(Collection entries):
________________

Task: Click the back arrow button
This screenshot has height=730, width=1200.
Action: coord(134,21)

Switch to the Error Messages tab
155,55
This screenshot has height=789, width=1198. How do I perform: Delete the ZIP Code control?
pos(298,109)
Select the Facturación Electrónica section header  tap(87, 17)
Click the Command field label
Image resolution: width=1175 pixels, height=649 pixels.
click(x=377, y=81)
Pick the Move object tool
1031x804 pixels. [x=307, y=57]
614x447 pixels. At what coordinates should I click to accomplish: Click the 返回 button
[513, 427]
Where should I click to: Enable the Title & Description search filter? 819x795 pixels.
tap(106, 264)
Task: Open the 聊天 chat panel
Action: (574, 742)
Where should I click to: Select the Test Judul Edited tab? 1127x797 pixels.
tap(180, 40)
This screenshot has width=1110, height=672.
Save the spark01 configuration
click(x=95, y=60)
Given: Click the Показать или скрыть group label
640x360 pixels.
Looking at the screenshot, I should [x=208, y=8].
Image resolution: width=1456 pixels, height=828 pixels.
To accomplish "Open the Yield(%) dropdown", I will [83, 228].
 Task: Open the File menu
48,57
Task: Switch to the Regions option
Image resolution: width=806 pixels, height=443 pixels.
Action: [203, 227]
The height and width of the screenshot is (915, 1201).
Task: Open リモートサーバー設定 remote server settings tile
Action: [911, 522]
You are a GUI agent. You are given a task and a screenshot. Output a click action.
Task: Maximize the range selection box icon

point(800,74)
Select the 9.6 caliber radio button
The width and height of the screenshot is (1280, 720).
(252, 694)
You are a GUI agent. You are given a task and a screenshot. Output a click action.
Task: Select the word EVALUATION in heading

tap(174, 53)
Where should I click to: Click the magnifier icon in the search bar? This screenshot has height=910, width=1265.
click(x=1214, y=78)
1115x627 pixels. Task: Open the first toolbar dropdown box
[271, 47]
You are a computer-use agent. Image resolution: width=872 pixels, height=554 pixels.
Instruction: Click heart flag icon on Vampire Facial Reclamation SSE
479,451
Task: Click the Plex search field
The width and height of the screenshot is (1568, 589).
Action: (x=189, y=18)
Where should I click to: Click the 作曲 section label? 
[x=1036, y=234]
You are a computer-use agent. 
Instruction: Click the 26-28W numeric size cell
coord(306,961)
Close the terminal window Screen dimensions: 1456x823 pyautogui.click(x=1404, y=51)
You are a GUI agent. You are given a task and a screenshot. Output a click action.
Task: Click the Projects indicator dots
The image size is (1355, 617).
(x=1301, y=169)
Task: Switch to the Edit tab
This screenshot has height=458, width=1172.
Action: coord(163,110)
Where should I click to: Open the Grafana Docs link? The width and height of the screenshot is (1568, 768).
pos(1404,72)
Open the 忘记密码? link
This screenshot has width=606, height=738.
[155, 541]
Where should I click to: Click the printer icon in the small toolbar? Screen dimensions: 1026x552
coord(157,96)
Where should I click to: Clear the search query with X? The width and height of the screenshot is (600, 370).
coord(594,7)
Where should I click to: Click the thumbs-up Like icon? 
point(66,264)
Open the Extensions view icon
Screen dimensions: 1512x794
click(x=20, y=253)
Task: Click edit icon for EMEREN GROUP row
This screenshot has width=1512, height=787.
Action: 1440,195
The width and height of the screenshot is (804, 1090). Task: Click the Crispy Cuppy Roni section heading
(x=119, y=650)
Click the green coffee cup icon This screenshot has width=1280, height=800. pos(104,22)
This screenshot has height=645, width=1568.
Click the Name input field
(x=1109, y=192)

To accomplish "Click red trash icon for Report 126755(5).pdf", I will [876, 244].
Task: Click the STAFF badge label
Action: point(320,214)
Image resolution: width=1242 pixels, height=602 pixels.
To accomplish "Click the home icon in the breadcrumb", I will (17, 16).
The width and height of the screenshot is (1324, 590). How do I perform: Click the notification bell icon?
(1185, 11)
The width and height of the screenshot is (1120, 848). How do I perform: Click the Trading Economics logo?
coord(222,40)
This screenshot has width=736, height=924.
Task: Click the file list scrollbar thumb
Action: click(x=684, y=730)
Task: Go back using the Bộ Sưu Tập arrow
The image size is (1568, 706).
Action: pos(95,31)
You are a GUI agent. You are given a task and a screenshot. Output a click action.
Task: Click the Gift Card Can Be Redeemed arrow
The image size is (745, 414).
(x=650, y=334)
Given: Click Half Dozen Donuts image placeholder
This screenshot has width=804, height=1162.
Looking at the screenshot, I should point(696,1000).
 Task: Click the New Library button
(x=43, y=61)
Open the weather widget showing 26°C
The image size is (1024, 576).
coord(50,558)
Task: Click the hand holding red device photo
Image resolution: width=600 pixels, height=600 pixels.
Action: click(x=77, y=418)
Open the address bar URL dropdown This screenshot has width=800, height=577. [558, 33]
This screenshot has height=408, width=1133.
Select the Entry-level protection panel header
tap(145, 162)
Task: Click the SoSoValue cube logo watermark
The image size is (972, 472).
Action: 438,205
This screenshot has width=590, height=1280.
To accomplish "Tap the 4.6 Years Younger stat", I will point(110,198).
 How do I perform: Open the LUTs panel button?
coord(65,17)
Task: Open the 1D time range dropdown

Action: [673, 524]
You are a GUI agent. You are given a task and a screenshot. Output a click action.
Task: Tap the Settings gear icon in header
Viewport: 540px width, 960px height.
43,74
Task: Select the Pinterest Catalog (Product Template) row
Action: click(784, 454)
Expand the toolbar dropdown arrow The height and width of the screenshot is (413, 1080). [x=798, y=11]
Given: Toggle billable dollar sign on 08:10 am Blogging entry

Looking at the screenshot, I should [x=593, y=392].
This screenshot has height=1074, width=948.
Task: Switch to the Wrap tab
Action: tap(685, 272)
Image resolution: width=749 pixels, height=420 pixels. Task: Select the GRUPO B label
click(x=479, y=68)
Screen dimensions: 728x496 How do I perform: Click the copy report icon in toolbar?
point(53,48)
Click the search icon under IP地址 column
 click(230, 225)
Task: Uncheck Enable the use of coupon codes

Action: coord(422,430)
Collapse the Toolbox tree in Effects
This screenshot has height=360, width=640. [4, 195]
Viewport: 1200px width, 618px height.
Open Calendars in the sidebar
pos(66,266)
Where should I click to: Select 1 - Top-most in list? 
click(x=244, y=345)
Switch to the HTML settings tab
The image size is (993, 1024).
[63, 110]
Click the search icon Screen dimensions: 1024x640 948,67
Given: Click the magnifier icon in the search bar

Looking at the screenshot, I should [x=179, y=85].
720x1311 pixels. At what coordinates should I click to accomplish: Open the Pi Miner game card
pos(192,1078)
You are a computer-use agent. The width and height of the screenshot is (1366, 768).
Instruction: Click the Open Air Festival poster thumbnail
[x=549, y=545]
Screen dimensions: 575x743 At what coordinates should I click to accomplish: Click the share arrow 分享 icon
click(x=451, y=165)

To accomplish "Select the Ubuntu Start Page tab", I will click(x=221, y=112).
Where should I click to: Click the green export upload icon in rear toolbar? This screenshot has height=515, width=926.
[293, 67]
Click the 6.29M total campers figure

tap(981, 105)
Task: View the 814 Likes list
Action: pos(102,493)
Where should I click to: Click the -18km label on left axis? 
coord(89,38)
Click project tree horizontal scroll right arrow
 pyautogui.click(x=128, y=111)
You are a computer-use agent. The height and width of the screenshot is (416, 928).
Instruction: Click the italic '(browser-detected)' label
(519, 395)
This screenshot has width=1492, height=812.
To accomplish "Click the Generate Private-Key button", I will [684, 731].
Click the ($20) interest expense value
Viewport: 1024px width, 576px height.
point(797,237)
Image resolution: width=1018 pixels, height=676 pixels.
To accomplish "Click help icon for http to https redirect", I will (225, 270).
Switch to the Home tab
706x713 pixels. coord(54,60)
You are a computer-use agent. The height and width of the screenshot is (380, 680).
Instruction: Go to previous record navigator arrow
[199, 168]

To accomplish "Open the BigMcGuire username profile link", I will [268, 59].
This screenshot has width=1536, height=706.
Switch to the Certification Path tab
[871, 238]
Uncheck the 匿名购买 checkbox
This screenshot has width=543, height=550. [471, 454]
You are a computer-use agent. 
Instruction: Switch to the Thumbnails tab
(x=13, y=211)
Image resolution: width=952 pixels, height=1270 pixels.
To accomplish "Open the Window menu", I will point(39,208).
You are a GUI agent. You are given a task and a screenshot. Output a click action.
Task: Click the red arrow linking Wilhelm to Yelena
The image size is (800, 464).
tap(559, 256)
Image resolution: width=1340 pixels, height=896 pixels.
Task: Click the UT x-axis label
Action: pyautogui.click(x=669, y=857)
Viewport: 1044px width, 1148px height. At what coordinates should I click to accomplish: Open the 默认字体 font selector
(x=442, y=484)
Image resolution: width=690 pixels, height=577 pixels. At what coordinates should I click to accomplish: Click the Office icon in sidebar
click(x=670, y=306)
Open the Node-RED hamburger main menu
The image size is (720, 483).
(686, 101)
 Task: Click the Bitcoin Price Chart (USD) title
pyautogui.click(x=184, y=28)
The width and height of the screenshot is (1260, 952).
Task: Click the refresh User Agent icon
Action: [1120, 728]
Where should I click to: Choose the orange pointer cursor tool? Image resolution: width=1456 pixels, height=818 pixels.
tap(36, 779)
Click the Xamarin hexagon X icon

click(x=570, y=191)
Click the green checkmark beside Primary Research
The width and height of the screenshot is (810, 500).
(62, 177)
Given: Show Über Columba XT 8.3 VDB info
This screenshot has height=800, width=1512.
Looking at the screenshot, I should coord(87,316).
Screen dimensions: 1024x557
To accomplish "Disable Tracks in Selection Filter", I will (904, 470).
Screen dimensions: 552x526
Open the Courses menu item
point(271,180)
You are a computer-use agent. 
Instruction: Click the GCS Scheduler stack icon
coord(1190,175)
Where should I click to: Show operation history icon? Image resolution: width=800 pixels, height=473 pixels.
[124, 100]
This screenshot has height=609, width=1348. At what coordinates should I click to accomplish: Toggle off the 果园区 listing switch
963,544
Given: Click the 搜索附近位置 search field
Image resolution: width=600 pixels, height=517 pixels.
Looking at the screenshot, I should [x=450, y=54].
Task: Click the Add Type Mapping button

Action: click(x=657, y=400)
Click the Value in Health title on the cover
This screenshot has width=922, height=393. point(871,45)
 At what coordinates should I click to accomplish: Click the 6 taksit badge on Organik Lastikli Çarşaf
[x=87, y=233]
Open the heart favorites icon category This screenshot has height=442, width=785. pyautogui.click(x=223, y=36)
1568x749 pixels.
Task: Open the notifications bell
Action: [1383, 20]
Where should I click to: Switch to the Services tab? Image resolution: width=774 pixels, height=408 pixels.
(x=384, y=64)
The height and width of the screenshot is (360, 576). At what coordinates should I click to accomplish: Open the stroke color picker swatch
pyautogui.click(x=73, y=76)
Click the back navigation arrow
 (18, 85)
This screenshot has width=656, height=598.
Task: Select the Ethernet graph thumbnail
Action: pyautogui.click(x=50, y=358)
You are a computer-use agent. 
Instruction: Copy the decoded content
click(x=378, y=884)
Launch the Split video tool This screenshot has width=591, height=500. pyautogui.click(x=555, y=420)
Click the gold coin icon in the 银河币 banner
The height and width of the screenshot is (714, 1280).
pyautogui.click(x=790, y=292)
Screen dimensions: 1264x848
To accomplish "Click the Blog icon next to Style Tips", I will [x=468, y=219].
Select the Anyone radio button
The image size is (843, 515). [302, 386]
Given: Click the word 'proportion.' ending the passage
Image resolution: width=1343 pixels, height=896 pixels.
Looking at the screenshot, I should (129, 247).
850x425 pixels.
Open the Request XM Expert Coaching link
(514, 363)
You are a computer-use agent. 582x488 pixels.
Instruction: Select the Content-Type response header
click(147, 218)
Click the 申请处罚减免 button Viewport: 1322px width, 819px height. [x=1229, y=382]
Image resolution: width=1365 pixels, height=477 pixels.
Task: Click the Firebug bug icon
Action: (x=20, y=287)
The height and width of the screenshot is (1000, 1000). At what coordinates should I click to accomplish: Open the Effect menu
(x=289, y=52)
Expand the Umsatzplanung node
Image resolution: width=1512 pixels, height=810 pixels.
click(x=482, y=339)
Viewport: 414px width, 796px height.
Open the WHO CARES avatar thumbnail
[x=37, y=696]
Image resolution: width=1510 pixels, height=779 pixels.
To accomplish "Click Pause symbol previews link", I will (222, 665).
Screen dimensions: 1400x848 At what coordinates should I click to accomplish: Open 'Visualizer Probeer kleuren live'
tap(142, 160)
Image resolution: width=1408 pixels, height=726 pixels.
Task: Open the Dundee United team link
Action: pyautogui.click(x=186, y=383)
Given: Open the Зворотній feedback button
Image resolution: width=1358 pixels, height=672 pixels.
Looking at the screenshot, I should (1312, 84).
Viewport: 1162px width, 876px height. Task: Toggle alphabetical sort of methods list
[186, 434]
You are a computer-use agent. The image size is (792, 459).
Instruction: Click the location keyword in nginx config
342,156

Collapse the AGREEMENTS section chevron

________________

(WORK REQUIRED):
Starting with the line that holds "Image resolution: width=1456 pixels, height=828" and ending with the line that holds "Task: Switch to the Regions option", retype every line in the data above exactly, and nothing else.

(WRITTEN RESPONSE):
Image resolution: width=1456 pixels, height=828 pixels.
To accomplish "Open the Yield(%) dropdown", I will [83, 228].
 Task: Open the File menu
48,57
Task: Switch to the Regions option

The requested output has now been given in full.